Small, on-device language models are getting smarter without moving to the cloud. A new paper on arXiv (arXiv:2603.16045) introduces Minimal-Edit Prompt Optimization as a Service (POaaS), a lightweight approach that automatically tweaks user prompts with the fewest possible edits to lift factual accuracy and reduce hallucinations in small language models (sLLMs) running locally. The key claim: long, search-driven prompt rewrites designed for large cloud models break down on-device — they’re too long, too slow, and often exacerbate errors. POaaS instead produces compact, precise edits aimed at the constrained settings of phones, edge devices, and apps.

What POaaS does and how it differs

POaaS reframes automatic prompt optimization (APO) as a minimal-edit problem. Instead of generating long structured instructions through expensive search, the service proposes small, targeted corrections — fixing typos, clarifying intent, or inserting missing context — that fit within tiny model context windows and modest compute budgets. The paper’s experiments show improvements in accuracy and fewer hallucinations across several sLLMs; the authors report gains particularly when prompts are noisy or underspecified.

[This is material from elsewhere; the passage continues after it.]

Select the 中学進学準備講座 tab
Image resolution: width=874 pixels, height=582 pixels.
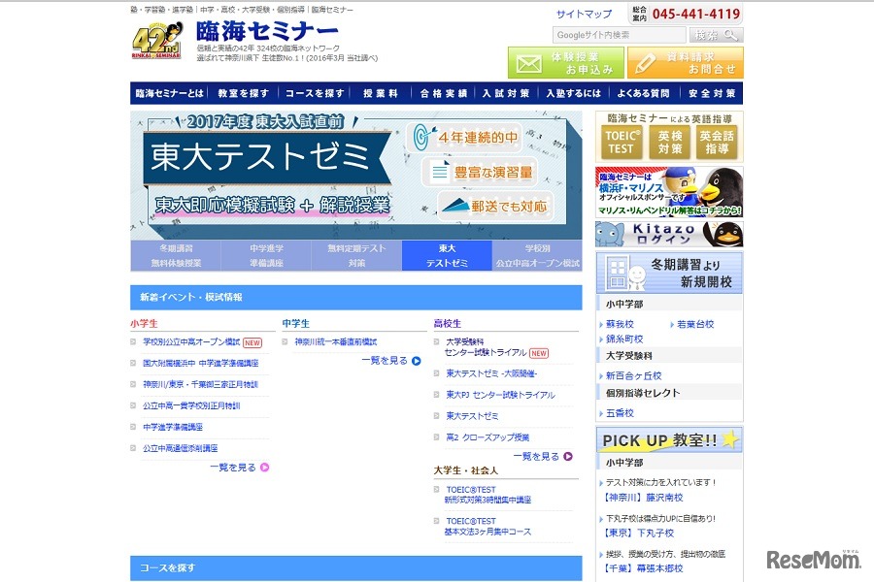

The method is designed to be run as a compact on-device module or a lightweight nearby service, not as another heavyweight cloud LLM call.

Why this matters — for developers, users, and geopolitics

Who benefits? App developers and device makers that rely on sLLMs — including domestic Chinese players such as Baidu (百度), Alibaba (阿里巴巴), and Huawei (华为) that are pushing on-device AI — stand to gain by improving reliability without resorting to cloud inference. On-device techniques also intersect with broader geopolitical trends: export controls, data-residency rules, and privacy concerns have spurred a shift toward local models in many markets. It has been reported that organizations under sanction risk or with strict data-control regimes prefer edge-first deployments; POaaS-like approaches reduce the need for cloud fallbacks while keeping models useful.

The proposal is promising but not a panacea. Real-world robustness across languages, dialects, and adversarial prompts remains to be validated at scale, and performance will vary with sLLM architecture and device constraints. The arXiv preprint makes a practical point: sometimes the best fix is smallest — a minimal nudge to a prompt can be the difference between a truthful answer and a confident hallucination.